La mauvaise foi de Washington sur l'Ukraine devrait alerter Moscou sur le grand potentiel pour la CIA d'utiliser le sol afghan pour mettre en place des opérations de «changement de régime» en Asie centrale, et fomenter des troubles dans le Caucase du Nord.

En fait, la récente attaque contre les gardes-frontières du Turkménistan à partir d'éléments d'origine obscure venant d'Afghanistan est un signe avant-coureur de ce à quoi il faut s'attendre. Bien sûr, on accuse les taliban, - mais le Turkménistan garde ses pensées pour lui-même sur cet incident au cours duquel trois gardes turkmènes ont été tués.

Mais pourquoi les talibans devraient-ils attaquer le Turkménistan, qui était autrefois l'une des seuls pays d'Asie centrale à avoir maintenu de bons rapports avec Kaboul, même pendant le régime des talibans à la fin des années 1990?

Autrement dit, on semble vouloir convaincre le Turkménistan (dont la politique étrangère est rivetée sur le principe de «neutralité positive») qu'il a bien besoin de l'aide des États-Unis et de l'OTAN en tant que fournisseur de sécurité.

Par coïncidence, l'incident du 1er mars sur la frontière entre le Turkménistan et l'Afghanistan survient au milieu de rapports selon lesquels le renseignement US est à la recherche d'installations en Asie centrale pour soutenir les opérations de surveillance par drone.

Il est certain que les régimes d'Asie centrale vont regarder très attentivement les développements en cours en Ukraine. Ils savent, à la lumière des rapports de renseignement que Moscou a «déclassifiés» que la cloche sonne pour eux aussi. La décision prise par le Tadjikistan de bloquer la diffusion des radios Liberty et Free Europe, financées par le gouvernement US, est symptomatique des craintes latentes dans la région.

Une curieuse tournure de l'actuelle «révolution de couleur» en Ukraine est le fait que le renseignement US a organisé les ultra-nationalistes comme les fantassins pour monter le coup. Il se trouve que les régimes post-soviétiques d'Asie centrale, notamment en Ouzbékistan et au Kazakhstan, ont également encouragé (pour diverses raisons) les sentiments nationalistes à prendre racine dans la société, et cela pourrait venir les hanter si jamais les puissances étrangères cooptaient les ultra-nationalistes comme cela s'est passé en Ukraine.

Les événements en Ukraine soulignent la facilité avec laquelle des ressentiments populaires peuvent être exploitées par des puissances étrangères pour pousser au «changement de régime». A la surface, la région de l'Asie centrale reste calme, mais presque tous les éléments qui ont fait de l'Ukraine un volcan en attente d'éruption existent là également.

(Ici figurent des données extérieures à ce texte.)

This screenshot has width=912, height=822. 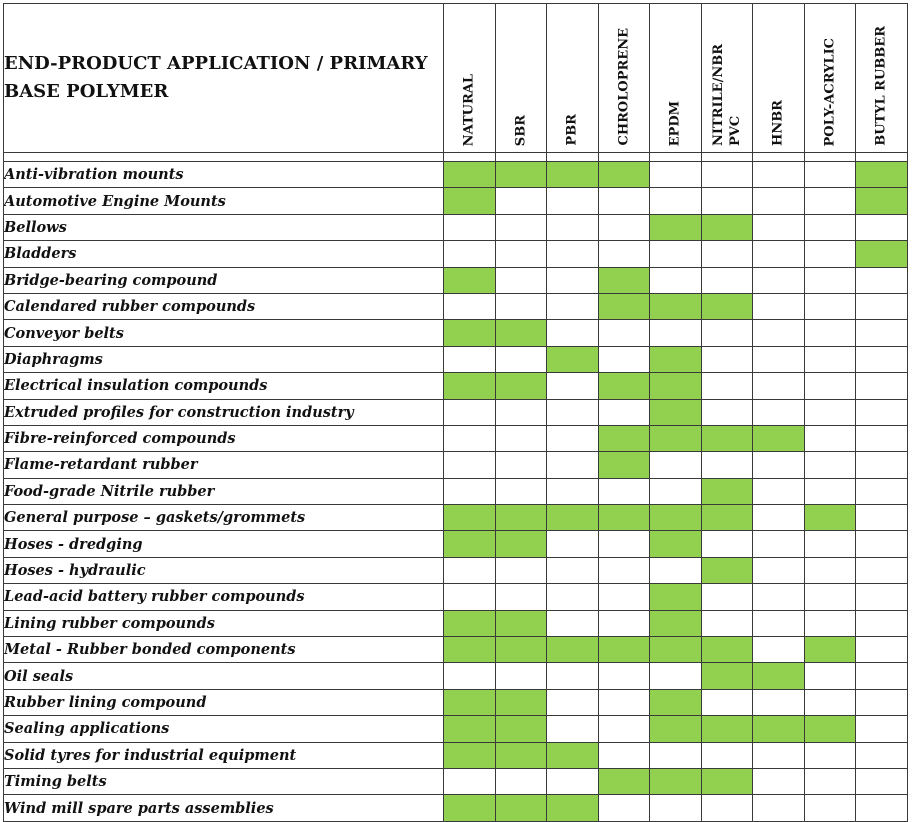 What do you see at coordinates (470, 78) in the screenshot?
I see `column-header-natural: NATURAL` at bounding box center [470, 78].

Les protestations au sujet de la présence militaire russe en Asie centrale, par conséquent, ont une énorme toile de fond géopolitique. La Russie estimait jusqu'à présent qu'elle d'un côté, et les USA et l'OTAN de l'autre, auraient une congruence d'intérêts pour réduire, voire éliminer, les facteurs d'instabilité qui affectent la sécurité et la stabilité en Asie centrale et en Afghanistan.

Mais les développements en Ukraine entraînent un changement de paradigme. Il suffit de dire qu’il est trop risqué pour le Kremlin de continuer à contempler  les USA et l'OTAN comme des partenaires bienveillants. Il ne peut avoir échappé à Moscou que l'auteur du fameux livre, Le Grand Echiquier, Zbigniew Brzezinski parle aujourd'hui ouvertement de mobilisation de l'OTAN, "déployant ses forces en Europe centrale afin que nous soyons en mesure de répondre si la guerre venait à éclater et à s'étendre."